Ie. I buy online using BMO into a US$ account. I then remove some of the cash at no cost and put any surplus into a credit union as it is not insured by CDIC but is insured at a credit union. Don't expect a good interest rate though, for a US$ account.
There is one way around the extra fee on a credit card as you can get an Amazon Visa cash back card that avoids the fee. And also the "what was" Sears Mastercard which is now a BNS Master card but they are taking that savings away in June 2017.
11:56 pm
December 1, 2016
christinad said
I'm a bit confused how US Savings account work. I assume the exchange rate is converted when you transfer the money into the US savings account at that days exchange. Are you charged an additional fee like when you exchange money at the bank on top of the exchange?
Just as @rhvic points out, your US funds will not be converted to CAD currency as long as its parked inside the US account regardless of which FI you're with and regardless when using EFT to transfer between two different FI with US accounts.

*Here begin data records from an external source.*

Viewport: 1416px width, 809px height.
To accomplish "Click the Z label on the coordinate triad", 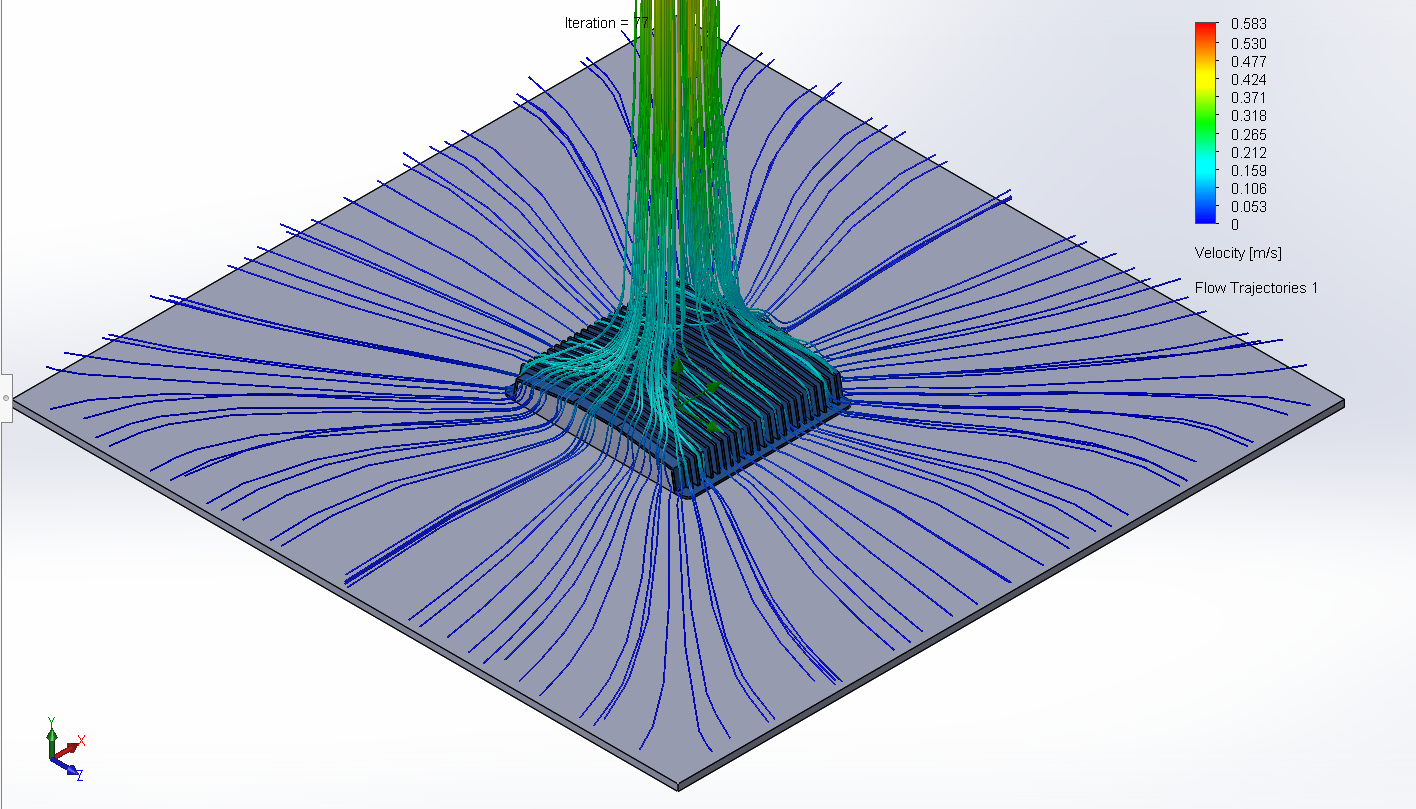I will [80, 775].
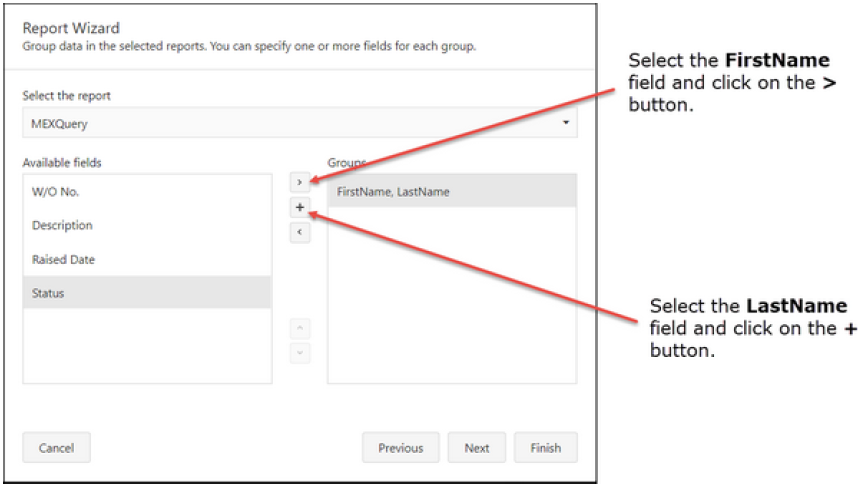Screen dimensions: 859x484
Task: Select the highlighted Status field
Action: [x=147, y=293]
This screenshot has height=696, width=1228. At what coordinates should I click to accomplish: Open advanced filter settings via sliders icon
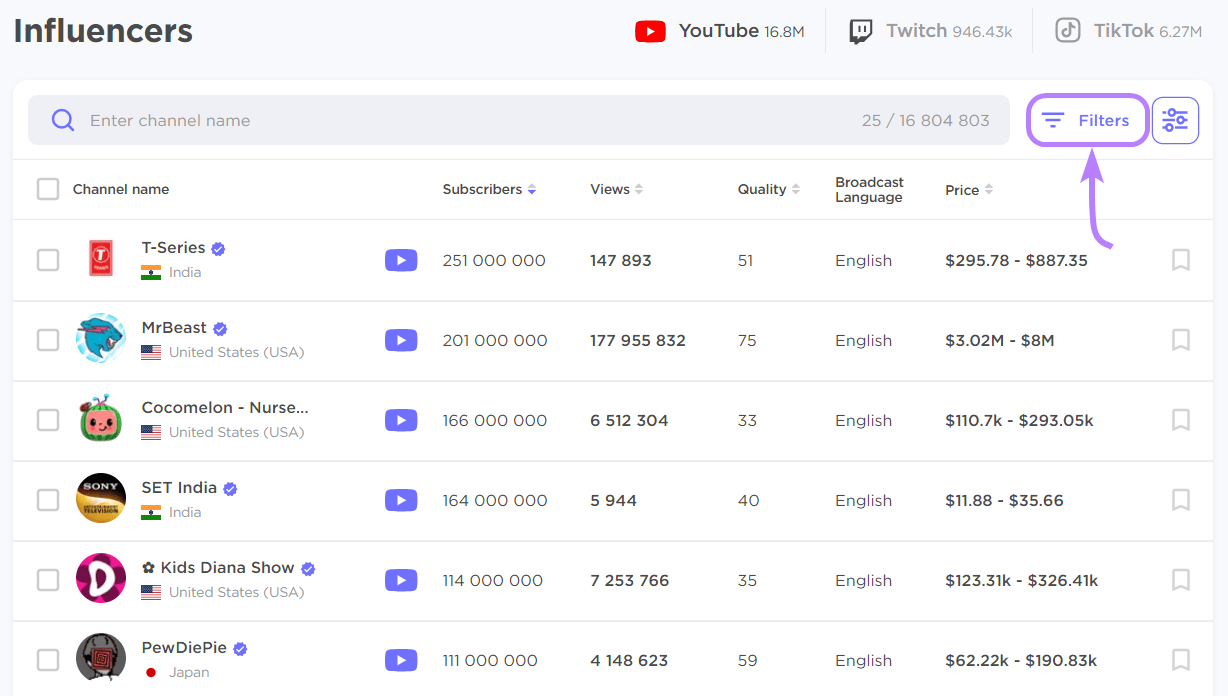tap(1175, 119)
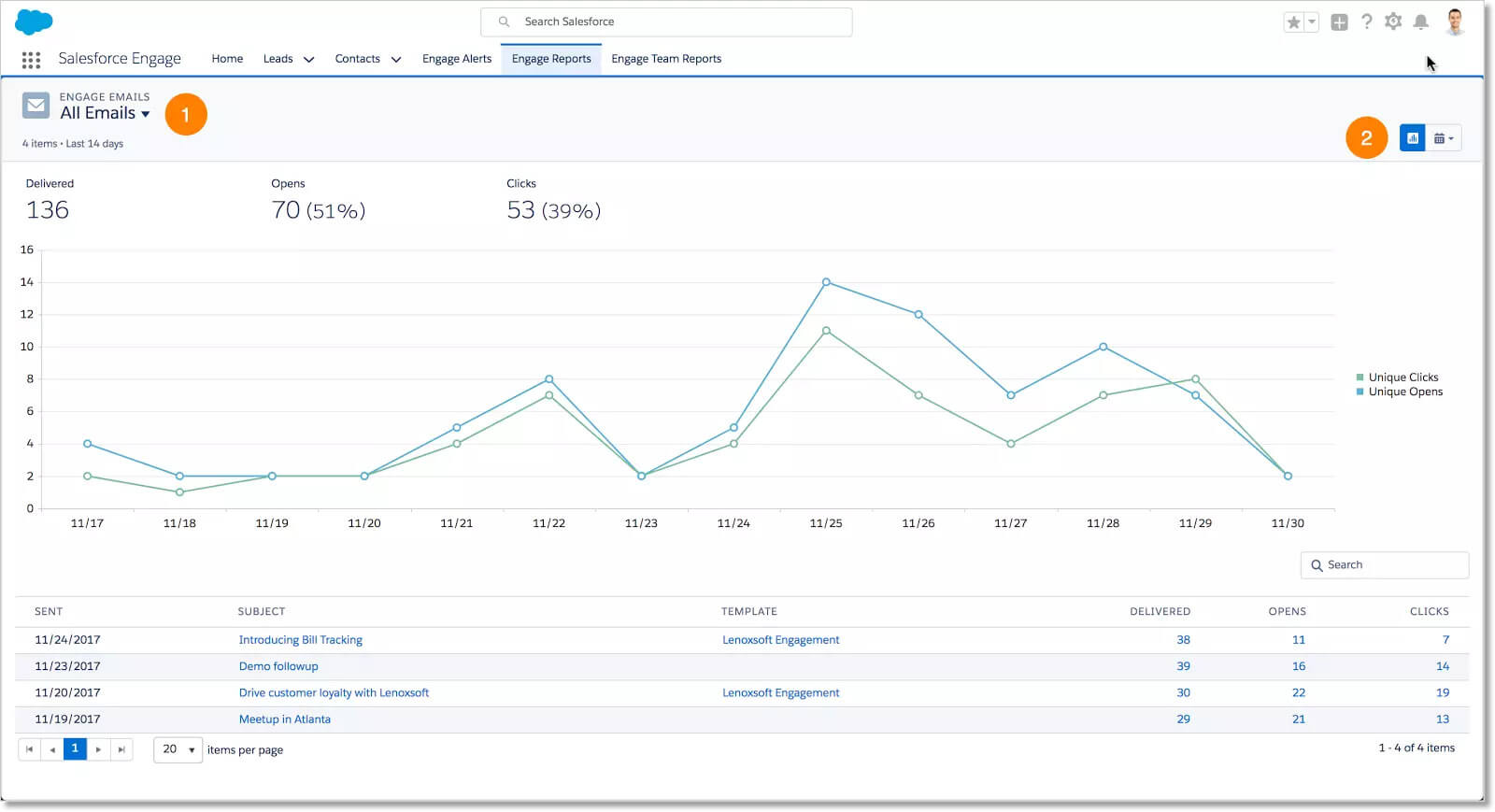1495x812 pixels.
Task: Click the global create plus icon
Action: [1339, 22]
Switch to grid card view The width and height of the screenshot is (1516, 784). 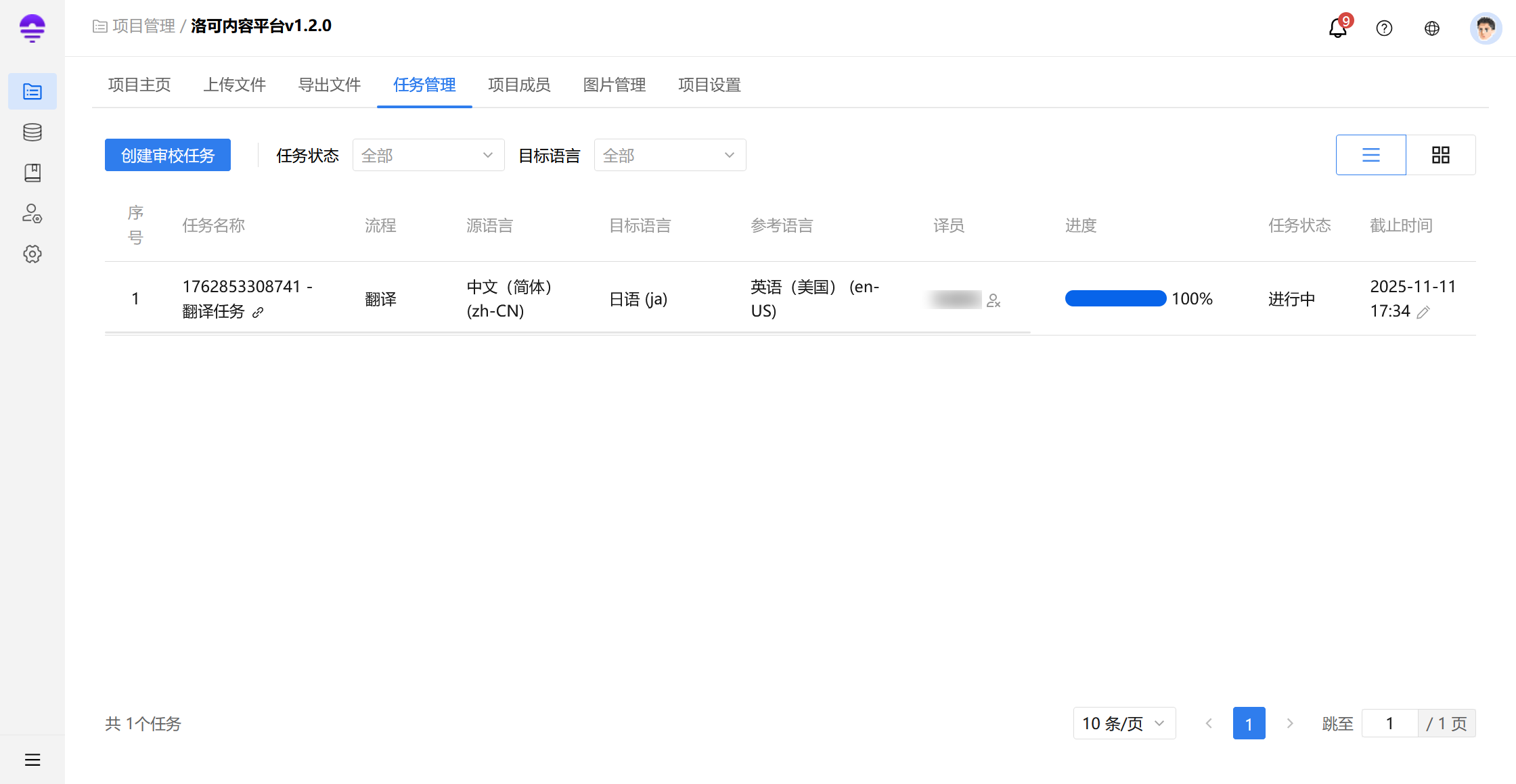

Best and cheapest way to convert the USD funds into CAD (or vice versa) is by doing a Norbert's Gambit through a brokerage.
11:02 am
February 18, 2016
US$ account is US$ account. For example at Hubert you cannot transfer from your CAD to US$ and vice versa.
Interest rate is low and I personally do not see a point of having US$ account unless you need a prof where money comes from (withdrawal from FI).
To shop in US$ I use US$ credit card. Then buy US$ at exchange office (Yonge street) and pay a bill on due date.
If anybody has better way to get US$ cheaper, please share.
4:46 am
December 1, 2016
SavingIsGood said
Then buy US$ at exchange office (Yonge street)
What is the name of the company at this exchange office? I've read two different posts from different threads about this and googled "exchange office Yonge street" but the only thing that keeps coming up is knightsbridge.